CUPID optionally hybridizes its influence signal with heuristic quality metrics for tasks where low variance and predictability are desirable, preserving the ability to ablate or blend signals based on problem specifics (see Figure 11, Figure 12).
The influence-function framework is architecturally agnostic, supporting attribution in diffusion models, autoregressive policies, or others supporting computation of trajectory-level or action-level gradients.

Implications and Future Directions

Theoretically, the influence-function viewpoint provides a controllable lever for counterfactual analysis (“what-if” removal/addition) of training samples, allowing precise diagnosis and repair of dataset pathologies.
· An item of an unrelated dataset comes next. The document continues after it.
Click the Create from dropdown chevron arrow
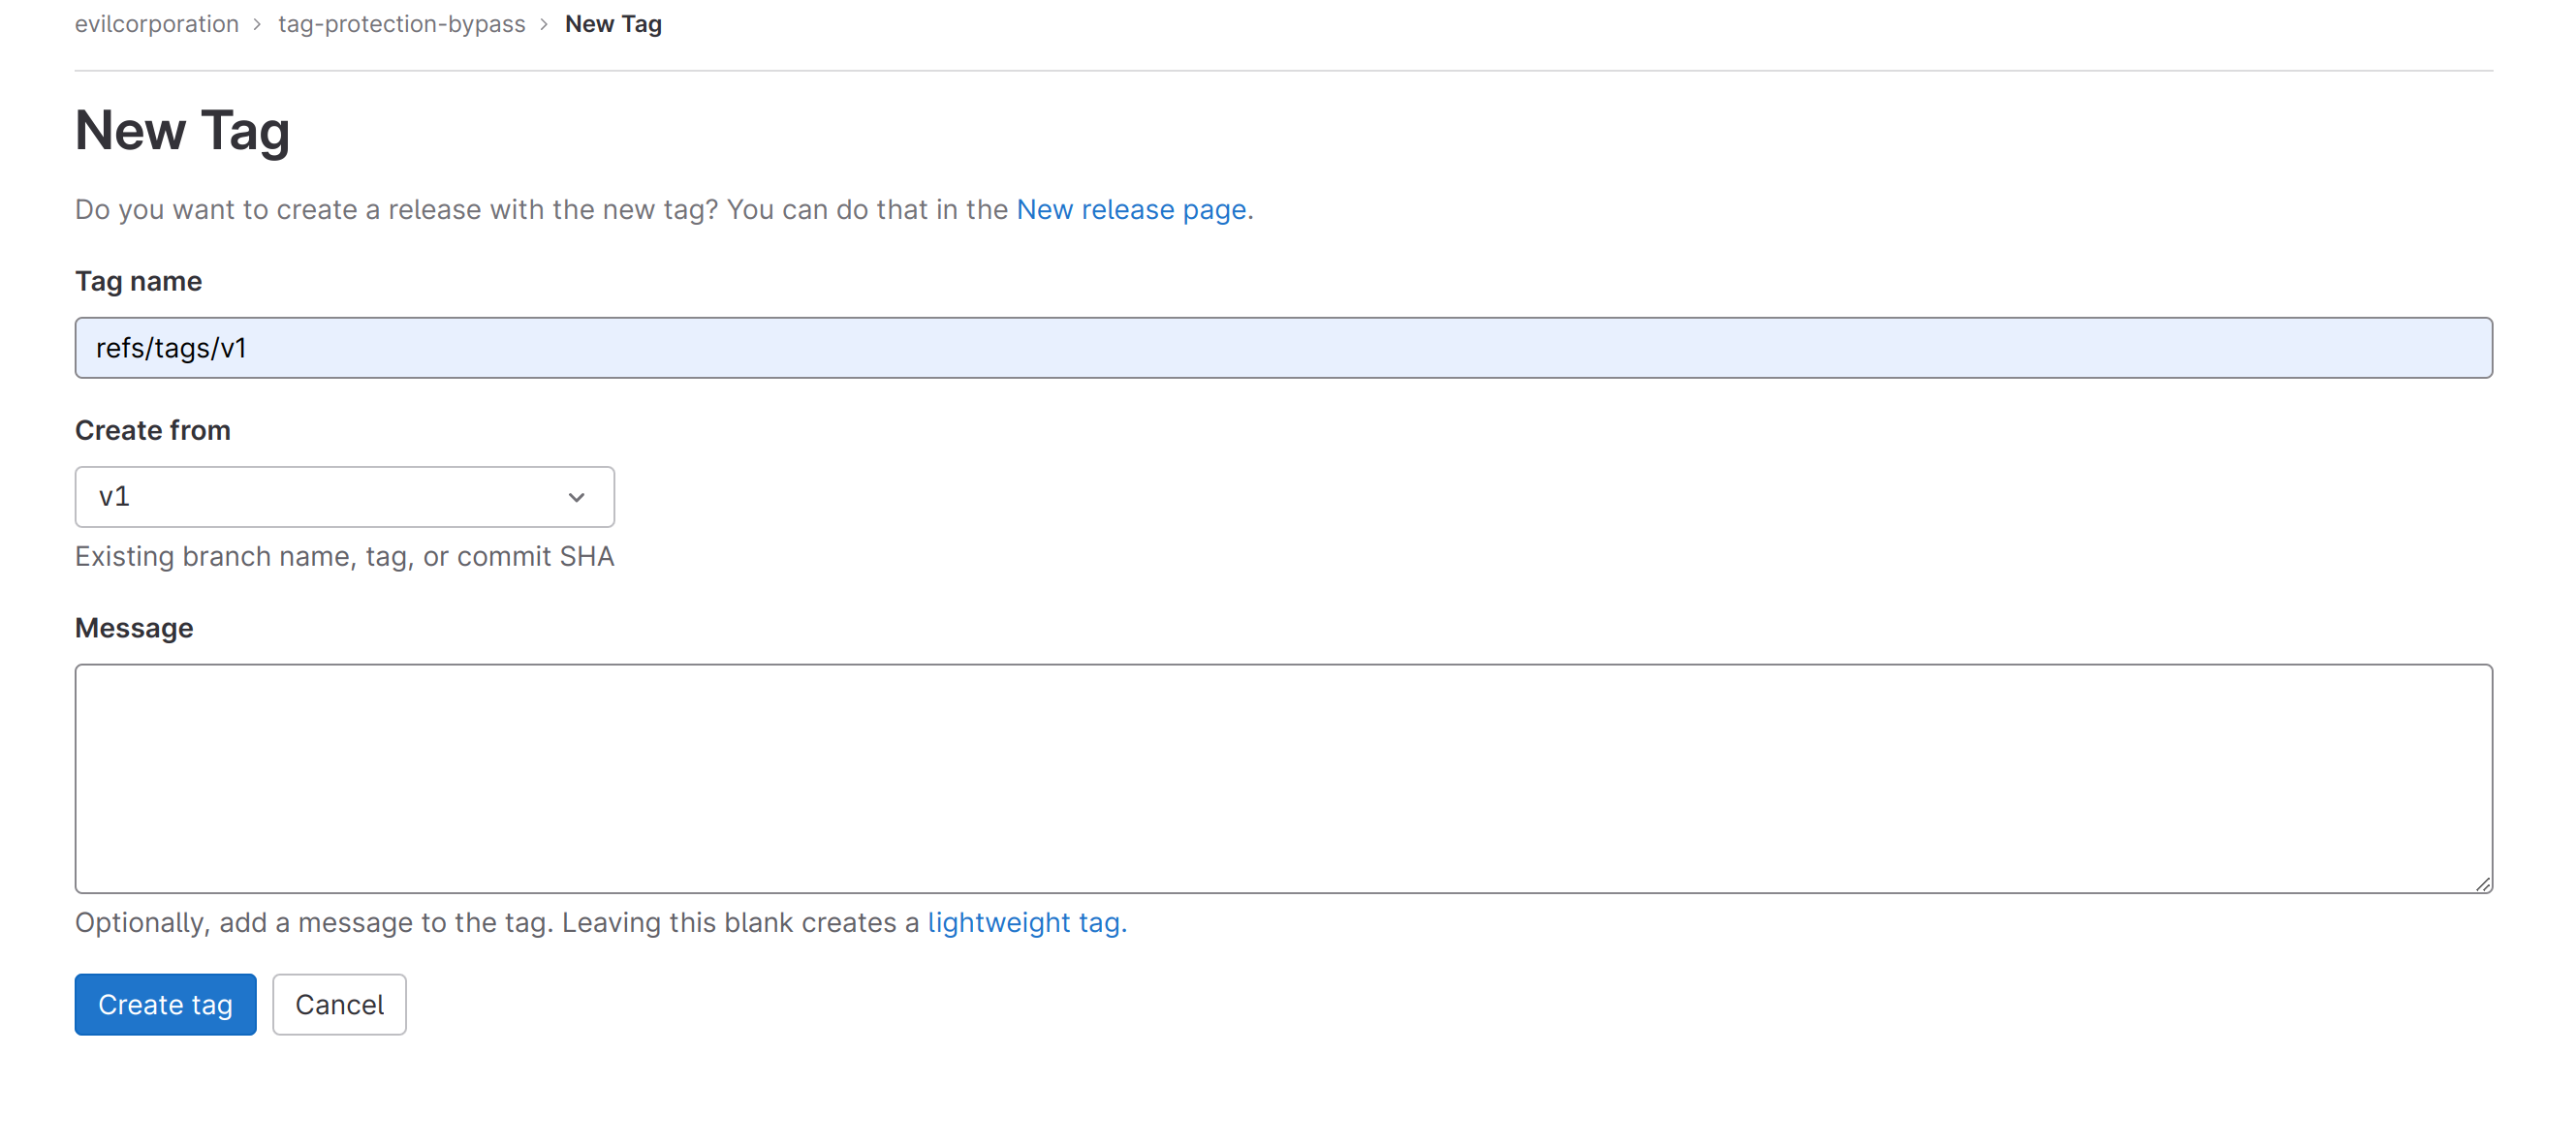This screenshot has width=2576, height=1147. (x=576, y=497)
Practically, CUPID’s curation can improve robot data efficiency, policy robustness under distribution shift, and generalization, especially as demonstration datasets continue to scale in diversity and volume.

Further advances will focus on:

Joint set optimization for diversity.
Reducing computational overhead for large robot data corpora.
Extending beyond passive curation to active dataset explanation and collection guidance.

Conclusion

CUPID advances data curation for robot imitation learning by directly causally attributing closed-loop policy performance to individual demonstrations via scalable influence function methods. Empirical results show strong improvements over baselines, robustness to distribution shift, and effective mitigation of spurious correlations, even when using a fractional subset of the original data. This methodology is broadly applicable to curation in both single-task and generalist robotic policy training, and represents a foundational step toward trustworthy, systematic robot data valuation and selection.

Figure 5: CUPID-curated policies outperform baselines on RoboMimic mixed-quality curation benchmarks, demonstrating that perceived demonstration quality does not always maximize success.

Figure 8: Franka real-world robot policy performance demonstrates CUPID’s ability to filter brittle or spurious strategies while increasing overall robustness.